▶ TASK TO CARRY OUT:
Every entry should be returned unchanged, with the pictures omitted.

(Saved entries)
########################################

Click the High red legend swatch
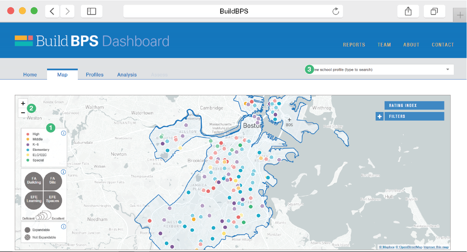 [28, 134]
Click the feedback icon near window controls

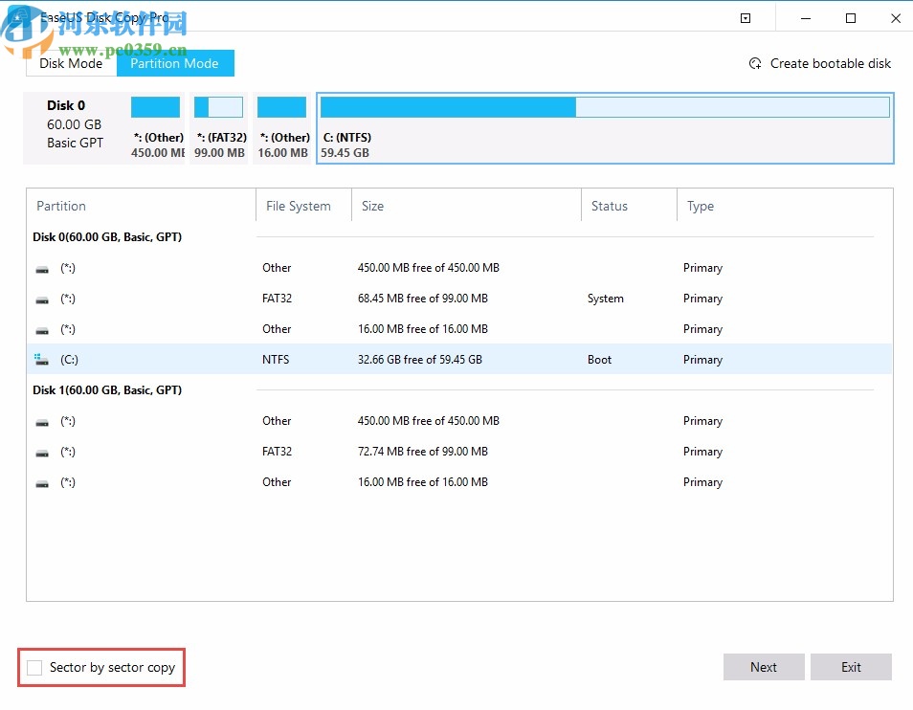745,17
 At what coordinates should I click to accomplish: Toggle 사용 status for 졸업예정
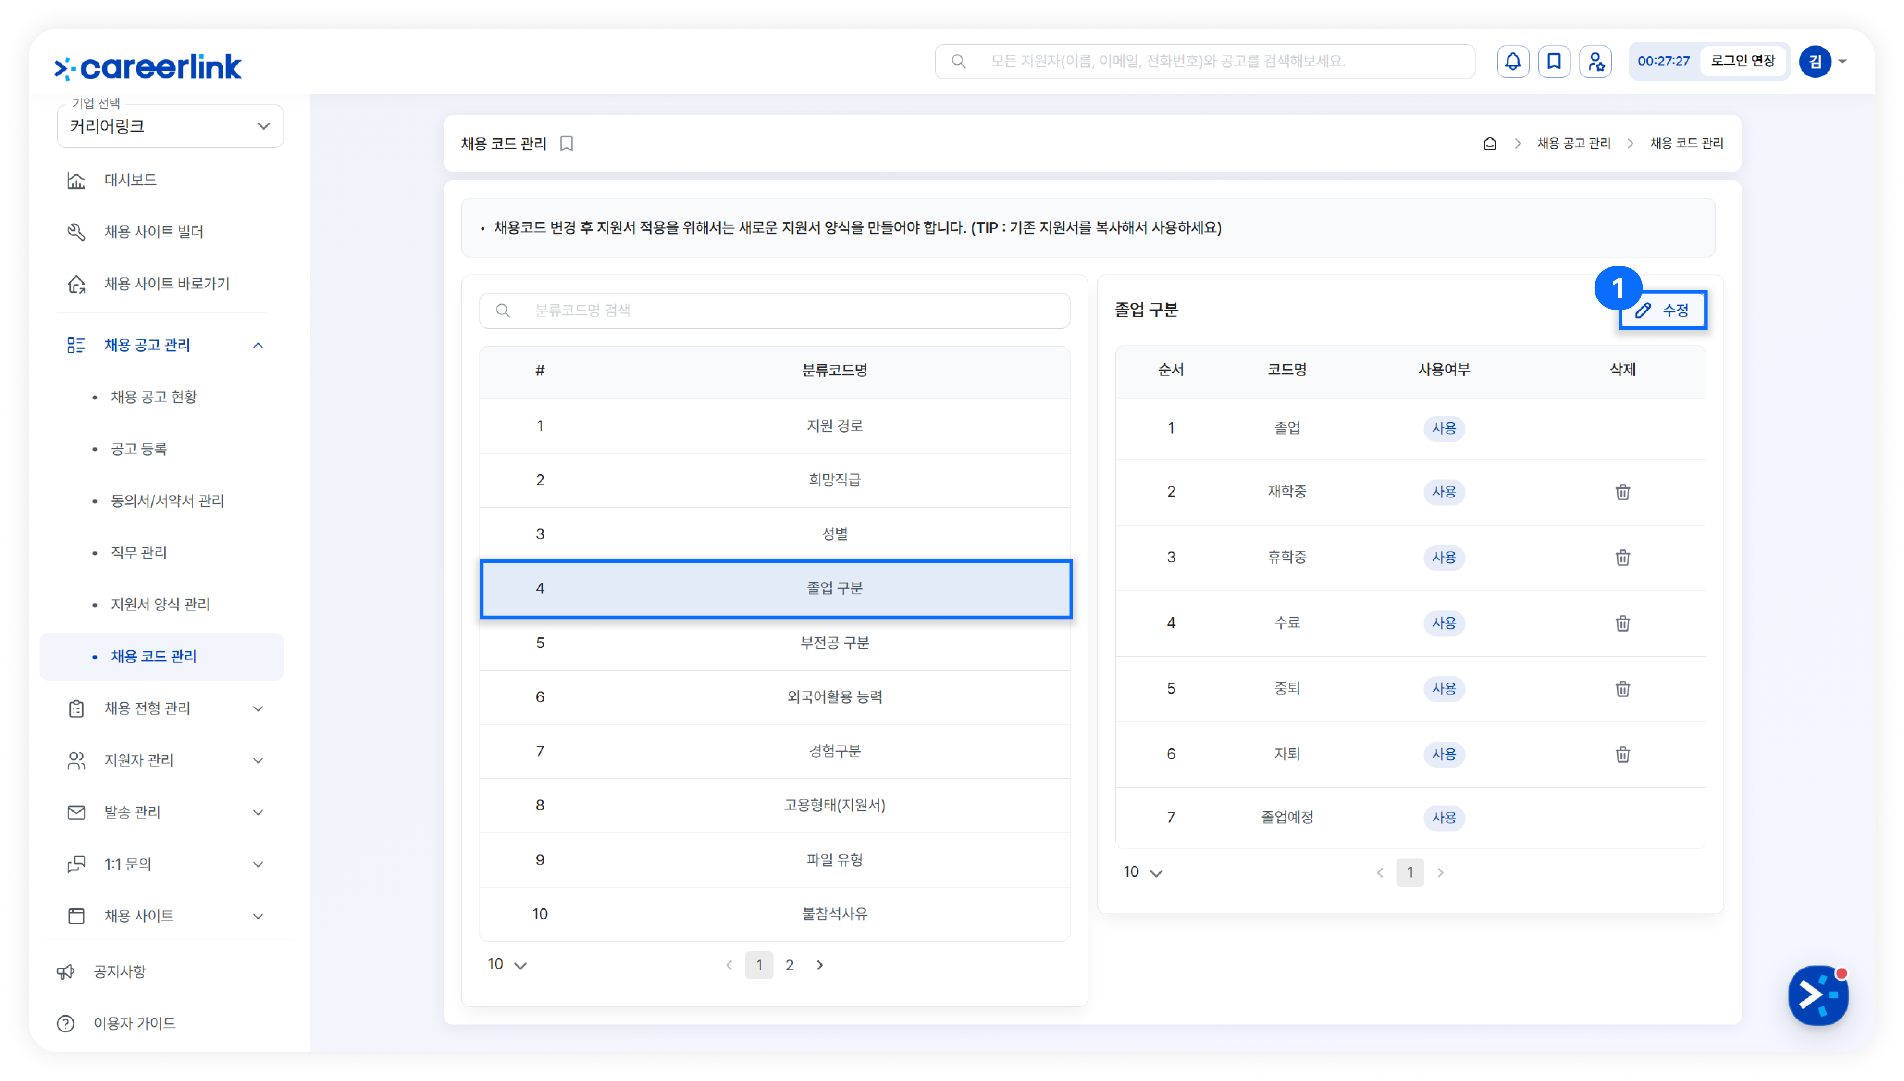point(1443,817)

########################################

▶ WRITTEN REPLY:
Click the High red legend swatch
 [28, 134]
Click the feedback icon near window controls

745,17
 At what coordinates should I click to accomplish: Toggle 사용 status for 졸업예정
point(1443,817)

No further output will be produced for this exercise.